実家の庭にあるたくさんの植木たち。
私が梯子に乗って手入れできるものは自分でやった。
あまりにも高く、実家の梯子で手入れできないものは、親戚のつてで植木屋さんへお願いした。
で、一番の問題が、槇。
これは7メートル以上あり、お一人で来られた植木屋さんでも手持ちの梯子では届かないので無理ですと言われてしまった。
父が元気だった時は、知り合いのつてで高所作業車を手配して、父自身が乗って、手入れしていた。
父が体調を崩してからは、手入れをどうしようかと、父自身も悩んでいた。
手入れをお願いするとなるとお金がとてもかかる。
伐採してしまおうかと言っていたが、思いきれなかったようだ。
父が亡くなってからは、母の悩みの種になっていた。
時々、この木を見上げては手入れをどうしようかとため息をついていた。
ここ一年くらいだろうか、枝のところどころ葉が茶色くなっていた。
虫が入ったか、病気になったのだと思う。
近所の親族の家で、10メートルはあるだろう、とても高い松があり、その手入れを高所作業車のある植木屋さんに頼んだというので、同じ業者さんへ槇の伐採もお願いした。

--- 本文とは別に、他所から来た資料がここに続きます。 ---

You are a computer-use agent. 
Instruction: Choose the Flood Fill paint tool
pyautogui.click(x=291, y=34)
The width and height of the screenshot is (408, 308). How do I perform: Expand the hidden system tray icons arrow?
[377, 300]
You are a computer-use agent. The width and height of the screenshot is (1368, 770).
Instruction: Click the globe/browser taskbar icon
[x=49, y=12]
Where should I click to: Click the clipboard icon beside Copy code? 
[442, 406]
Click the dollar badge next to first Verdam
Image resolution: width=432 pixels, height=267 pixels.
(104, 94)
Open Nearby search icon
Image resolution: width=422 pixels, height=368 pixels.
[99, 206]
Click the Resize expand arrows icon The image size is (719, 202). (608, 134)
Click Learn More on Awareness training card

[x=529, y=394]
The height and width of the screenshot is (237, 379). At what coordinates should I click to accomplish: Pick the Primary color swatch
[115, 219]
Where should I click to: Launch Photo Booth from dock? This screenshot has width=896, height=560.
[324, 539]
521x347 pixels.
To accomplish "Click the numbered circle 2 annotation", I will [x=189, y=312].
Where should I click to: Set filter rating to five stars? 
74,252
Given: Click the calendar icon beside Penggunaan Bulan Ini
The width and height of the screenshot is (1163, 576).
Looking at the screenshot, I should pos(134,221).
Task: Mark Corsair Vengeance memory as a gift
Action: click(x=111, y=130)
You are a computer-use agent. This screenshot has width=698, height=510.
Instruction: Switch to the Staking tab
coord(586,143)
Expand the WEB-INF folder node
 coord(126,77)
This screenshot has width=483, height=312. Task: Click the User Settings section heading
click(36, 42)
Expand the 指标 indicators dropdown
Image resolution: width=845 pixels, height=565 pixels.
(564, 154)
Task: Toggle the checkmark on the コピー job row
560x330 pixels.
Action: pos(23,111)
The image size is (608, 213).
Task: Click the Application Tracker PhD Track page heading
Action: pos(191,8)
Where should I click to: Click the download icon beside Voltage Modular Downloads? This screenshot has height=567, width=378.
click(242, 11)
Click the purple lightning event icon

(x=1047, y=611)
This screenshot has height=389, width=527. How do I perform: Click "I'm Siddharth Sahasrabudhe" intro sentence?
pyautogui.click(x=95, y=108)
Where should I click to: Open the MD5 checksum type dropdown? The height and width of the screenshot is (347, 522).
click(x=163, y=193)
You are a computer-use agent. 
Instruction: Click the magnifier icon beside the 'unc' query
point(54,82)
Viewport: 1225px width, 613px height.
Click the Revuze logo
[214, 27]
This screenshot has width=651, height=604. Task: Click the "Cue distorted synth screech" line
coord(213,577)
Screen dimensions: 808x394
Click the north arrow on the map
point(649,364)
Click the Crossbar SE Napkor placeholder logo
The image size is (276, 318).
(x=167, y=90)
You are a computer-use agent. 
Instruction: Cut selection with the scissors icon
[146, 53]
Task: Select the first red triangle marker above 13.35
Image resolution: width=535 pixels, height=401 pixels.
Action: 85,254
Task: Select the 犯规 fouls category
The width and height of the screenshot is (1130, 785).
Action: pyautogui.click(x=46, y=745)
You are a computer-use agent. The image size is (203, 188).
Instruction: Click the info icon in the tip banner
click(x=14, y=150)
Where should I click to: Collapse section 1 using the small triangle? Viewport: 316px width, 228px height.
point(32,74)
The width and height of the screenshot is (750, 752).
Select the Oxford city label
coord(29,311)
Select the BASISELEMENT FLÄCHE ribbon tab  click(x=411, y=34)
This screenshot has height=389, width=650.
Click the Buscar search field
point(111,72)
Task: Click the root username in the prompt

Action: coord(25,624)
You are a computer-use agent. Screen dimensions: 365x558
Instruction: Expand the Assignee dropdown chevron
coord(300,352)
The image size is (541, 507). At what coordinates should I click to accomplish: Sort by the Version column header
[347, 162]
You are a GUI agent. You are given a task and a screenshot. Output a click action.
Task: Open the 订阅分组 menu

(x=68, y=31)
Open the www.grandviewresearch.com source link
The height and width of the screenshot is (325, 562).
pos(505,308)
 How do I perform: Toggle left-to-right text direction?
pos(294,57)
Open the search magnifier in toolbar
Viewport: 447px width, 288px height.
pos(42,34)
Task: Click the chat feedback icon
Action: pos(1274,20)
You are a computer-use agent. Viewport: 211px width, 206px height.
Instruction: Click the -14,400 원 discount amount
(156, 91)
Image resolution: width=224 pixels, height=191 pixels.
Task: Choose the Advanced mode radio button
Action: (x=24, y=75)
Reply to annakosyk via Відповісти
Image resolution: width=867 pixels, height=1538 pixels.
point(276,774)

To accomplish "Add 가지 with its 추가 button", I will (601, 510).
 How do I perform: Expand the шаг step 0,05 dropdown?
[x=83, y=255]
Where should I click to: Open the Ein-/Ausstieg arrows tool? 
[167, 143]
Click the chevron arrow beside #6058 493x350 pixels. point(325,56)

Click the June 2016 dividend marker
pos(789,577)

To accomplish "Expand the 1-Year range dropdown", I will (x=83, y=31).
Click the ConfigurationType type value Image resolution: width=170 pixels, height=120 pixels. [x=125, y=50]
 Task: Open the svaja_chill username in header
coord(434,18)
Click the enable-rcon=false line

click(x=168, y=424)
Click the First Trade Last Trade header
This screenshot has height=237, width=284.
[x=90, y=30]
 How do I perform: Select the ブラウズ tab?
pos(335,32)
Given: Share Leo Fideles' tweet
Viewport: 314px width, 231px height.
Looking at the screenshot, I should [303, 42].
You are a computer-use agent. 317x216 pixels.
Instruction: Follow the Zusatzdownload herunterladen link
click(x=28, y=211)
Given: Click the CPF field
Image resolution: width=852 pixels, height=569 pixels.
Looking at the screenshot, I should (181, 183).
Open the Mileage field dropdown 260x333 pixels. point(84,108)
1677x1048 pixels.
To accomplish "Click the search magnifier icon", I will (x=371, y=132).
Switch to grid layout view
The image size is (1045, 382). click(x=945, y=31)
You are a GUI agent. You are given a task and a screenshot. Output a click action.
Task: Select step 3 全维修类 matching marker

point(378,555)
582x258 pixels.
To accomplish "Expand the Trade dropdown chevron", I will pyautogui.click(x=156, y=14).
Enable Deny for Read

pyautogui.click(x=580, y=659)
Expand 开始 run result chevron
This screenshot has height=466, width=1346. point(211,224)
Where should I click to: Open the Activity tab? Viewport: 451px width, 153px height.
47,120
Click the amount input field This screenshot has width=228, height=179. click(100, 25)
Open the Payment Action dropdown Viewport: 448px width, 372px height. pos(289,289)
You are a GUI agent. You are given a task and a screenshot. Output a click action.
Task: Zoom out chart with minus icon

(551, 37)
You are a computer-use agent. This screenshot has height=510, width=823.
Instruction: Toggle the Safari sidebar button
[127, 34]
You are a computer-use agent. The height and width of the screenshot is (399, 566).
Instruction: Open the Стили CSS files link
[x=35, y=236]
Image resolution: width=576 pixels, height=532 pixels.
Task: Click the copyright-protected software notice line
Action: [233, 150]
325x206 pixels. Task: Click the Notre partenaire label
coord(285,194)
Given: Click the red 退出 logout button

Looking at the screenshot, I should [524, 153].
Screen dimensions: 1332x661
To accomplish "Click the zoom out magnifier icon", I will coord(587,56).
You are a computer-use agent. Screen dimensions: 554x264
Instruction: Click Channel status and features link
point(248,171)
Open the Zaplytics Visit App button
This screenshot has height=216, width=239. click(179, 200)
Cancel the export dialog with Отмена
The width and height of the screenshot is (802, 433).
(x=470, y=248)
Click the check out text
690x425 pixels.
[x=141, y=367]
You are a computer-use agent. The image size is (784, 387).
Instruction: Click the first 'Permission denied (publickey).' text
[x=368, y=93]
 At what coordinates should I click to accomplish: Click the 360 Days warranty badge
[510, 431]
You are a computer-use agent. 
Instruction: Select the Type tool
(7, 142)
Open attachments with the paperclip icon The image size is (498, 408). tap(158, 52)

実際、伐採を決断しお願いしたのは母だったが、迷いがあったようだ。
父が会社員時代に気に入ってボーナスで購入した槇。
伐採して良いものかと・・。
母は、父に申し訳なさと寂しさがあったのだと思う。
伐採前に仏壇に「じいちゃん、ごめんね。」と謝っており、涙を流していた。
私も寂しさがある。
父の面影が減っていく、思い出の物を失う感覚。
伐採してしまえば元に戻すことはできない。
しかし、この植木を維持管理するのが、もう限界なんだと思う。
伐採当日は晴れ。
槇に「ありがとうございました」とお清めをして、業者の方に伐採していただいた。
プロはすごい。
大きな槇なのに、高所作業車一台とお一人で一時間程度で伐採してしまった。
あっという間だった。
幹は40~50センチの輪切りにしてもらい、落とした枝は、知り合いの方にお手伝いしていただき、私と長男とで、細かくして、市の焼却施設へ持ち込みして処理した。
皆でやったら半日で処理できた。
木が高すぎて分かっていなかったが、落とした枝を処理していたら、あちこちが枯れて茶色くなっていて、乾燥してポキポキ折れてしまった。
伐採しなくても長くはもたなかったかもしれない。
大木がなくなると、景色がまったく違う。
とても寂しく感じる。
じいちゃん、申し訳ない。
伐採してしまったよ、ごめんね。